11 eksploratif sedangkan penelitian yang akan dilakukan adalah descriptive comparative, tempat penelitian juga berbeda. 3) Nopyawati Sulistyorini (2013), meneliti tentang Hubungan Pengetahuan Tentang Gangguan Jiwa Terhadap Sikap Masyarakat Kepada Penderita Gangguan Jiwa Di Wilayah Kerja Puskesmas Colomadu 1. Penelitian ini menggunakan desain penelitian non eksperimental yang bersifat deskriptif korelasi. Metode pengumpulan data menggunakan teknik purposive sampling dengan sampel sebanyak 100 responden. Instrumen yang digunakan adalah kuisioner. Hasil dari penelitian ini terdapat hubungan yang signifikan antara pengetahuan tentang gangguan jiwa terhadap sikap masyarakat kepada penderita gangguan jiwa.
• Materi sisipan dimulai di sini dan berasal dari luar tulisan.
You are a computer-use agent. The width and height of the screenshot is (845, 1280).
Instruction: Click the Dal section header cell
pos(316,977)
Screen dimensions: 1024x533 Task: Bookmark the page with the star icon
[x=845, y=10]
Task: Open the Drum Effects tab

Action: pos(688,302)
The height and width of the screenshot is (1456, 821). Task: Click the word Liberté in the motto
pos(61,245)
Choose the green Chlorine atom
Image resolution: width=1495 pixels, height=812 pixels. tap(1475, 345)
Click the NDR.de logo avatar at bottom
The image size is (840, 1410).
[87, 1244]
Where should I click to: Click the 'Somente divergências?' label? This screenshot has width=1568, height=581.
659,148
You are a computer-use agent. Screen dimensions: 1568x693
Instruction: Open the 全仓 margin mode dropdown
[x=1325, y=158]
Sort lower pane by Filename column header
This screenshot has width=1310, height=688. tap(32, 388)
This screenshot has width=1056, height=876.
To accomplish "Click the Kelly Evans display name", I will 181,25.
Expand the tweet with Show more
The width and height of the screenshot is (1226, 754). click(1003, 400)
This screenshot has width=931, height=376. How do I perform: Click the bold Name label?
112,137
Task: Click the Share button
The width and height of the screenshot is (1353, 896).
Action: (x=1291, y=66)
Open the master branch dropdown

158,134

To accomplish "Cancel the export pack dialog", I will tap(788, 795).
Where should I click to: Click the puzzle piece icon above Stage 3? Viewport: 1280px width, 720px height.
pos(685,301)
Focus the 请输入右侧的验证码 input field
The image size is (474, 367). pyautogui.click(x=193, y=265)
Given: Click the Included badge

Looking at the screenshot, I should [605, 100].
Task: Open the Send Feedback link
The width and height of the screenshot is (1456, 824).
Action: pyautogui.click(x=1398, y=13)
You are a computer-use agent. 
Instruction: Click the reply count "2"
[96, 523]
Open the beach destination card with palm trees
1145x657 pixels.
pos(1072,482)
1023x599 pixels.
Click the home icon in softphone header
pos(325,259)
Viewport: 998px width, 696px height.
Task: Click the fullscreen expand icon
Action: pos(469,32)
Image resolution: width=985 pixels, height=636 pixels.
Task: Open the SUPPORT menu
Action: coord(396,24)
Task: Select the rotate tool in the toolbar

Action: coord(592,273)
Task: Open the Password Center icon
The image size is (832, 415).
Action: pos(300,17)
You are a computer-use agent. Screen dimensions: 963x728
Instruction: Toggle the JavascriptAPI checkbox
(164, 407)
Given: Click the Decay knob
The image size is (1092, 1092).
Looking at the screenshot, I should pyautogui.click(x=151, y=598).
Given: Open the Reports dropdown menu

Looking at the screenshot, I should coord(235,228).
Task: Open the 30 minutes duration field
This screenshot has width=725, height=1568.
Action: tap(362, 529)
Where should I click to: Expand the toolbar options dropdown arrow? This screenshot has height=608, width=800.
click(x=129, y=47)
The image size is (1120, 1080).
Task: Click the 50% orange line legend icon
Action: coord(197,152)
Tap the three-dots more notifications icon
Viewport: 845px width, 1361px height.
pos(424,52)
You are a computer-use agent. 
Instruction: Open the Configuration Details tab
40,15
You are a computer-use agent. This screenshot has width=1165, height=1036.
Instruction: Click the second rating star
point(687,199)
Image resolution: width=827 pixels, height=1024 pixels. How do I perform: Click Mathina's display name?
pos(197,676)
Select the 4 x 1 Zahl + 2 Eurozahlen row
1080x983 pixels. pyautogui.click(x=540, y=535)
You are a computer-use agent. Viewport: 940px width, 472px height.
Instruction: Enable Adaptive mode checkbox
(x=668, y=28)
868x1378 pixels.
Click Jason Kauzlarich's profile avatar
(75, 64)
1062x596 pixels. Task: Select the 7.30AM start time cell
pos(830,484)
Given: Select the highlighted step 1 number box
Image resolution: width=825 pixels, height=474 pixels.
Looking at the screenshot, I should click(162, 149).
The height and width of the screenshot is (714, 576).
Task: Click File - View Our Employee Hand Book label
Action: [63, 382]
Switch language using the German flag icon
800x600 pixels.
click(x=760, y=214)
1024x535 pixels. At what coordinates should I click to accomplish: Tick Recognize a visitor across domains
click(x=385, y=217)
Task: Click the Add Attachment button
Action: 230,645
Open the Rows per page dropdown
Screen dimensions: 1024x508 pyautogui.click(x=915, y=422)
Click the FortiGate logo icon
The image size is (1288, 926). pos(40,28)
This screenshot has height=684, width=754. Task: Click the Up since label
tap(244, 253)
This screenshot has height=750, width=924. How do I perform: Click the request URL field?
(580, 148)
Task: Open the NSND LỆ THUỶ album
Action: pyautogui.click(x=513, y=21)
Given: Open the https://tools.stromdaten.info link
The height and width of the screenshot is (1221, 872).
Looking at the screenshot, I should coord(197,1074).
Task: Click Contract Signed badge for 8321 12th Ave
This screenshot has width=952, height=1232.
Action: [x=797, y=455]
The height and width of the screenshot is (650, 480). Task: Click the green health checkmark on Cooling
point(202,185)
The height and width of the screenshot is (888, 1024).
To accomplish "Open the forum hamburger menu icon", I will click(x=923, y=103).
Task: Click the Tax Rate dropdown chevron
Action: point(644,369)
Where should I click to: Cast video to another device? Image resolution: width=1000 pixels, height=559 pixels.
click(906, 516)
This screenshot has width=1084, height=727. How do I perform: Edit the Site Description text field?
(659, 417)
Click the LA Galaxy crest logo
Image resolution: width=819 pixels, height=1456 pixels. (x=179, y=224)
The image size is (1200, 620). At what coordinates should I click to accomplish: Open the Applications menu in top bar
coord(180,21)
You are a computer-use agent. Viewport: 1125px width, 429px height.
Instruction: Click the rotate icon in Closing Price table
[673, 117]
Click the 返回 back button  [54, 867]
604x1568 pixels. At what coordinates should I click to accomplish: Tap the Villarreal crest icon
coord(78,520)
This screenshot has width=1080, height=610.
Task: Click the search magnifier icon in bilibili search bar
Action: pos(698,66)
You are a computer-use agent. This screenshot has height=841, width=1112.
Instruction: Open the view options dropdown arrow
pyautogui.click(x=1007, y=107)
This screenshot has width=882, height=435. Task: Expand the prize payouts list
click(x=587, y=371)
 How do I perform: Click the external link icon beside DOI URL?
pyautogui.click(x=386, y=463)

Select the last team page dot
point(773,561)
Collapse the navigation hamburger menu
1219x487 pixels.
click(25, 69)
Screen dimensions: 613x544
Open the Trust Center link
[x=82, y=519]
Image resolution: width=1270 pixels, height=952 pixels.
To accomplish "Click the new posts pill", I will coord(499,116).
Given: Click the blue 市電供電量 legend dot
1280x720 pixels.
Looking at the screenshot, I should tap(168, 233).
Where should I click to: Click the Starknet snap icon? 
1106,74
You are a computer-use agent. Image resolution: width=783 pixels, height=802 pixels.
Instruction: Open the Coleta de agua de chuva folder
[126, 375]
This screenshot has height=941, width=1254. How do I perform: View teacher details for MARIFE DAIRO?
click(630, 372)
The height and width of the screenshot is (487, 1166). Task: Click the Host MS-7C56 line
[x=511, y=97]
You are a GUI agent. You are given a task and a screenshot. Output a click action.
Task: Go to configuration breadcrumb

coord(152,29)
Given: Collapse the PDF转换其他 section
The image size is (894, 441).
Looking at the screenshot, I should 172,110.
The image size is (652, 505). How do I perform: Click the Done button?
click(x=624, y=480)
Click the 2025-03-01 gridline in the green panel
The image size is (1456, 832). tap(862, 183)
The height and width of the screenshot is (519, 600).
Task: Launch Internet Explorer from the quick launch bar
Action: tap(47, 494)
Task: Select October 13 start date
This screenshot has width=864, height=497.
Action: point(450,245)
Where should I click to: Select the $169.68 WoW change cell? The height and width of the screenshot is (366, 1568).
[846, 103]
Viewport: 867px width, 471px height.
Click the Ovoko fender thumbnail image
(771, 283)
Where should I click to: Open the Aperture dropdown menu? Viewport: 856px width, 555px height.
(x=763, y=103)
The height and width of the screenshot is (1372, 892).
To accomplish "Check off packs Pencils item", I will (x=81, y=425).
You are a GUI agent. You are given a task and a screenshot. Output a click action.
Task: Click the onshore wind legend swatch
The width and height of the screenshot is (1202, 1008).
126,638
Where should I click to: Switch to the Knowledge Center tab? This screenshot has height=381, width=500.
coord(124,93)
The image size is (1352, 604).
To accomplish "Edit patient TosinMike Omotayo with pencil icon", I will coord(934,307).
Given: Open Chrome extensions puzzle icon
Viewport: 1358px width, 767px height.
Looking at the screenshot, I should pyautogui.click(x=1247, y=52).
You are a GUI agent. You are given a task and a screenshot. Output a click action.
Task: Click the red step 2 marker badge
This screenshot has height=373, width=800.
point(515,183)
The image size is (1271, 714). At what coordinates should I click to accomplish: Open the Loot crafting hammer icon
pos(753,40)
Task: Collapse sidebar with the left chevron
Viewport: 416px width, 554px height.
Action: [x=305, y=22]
Perbedaan dengan penelitian yang akan dilakukan yaitu, subyek pada penelitian ini adalah masyarakat umum, sedangkan penelitian yang akan dilakukan adalah mahasiswa kesehatan dan non kesehatan. Pada penelitian ini variabelnya adalah pengetahuan dan sikap masyarakat, sedangkan penelitian yang akan dilakukan variabelnya adalah persepsi. Penelitian ini menggunakan desain penelitian deskriptif korelasi, sedangkan penelitian yang akan dilakukan adalah descriptive comparative. Penelitian ini menggunakan purposive sampling sedangkan penelitian yang akan dilakukan adalah simple random sampling dan cluster sampling. Tempat penelitian juga berbeda.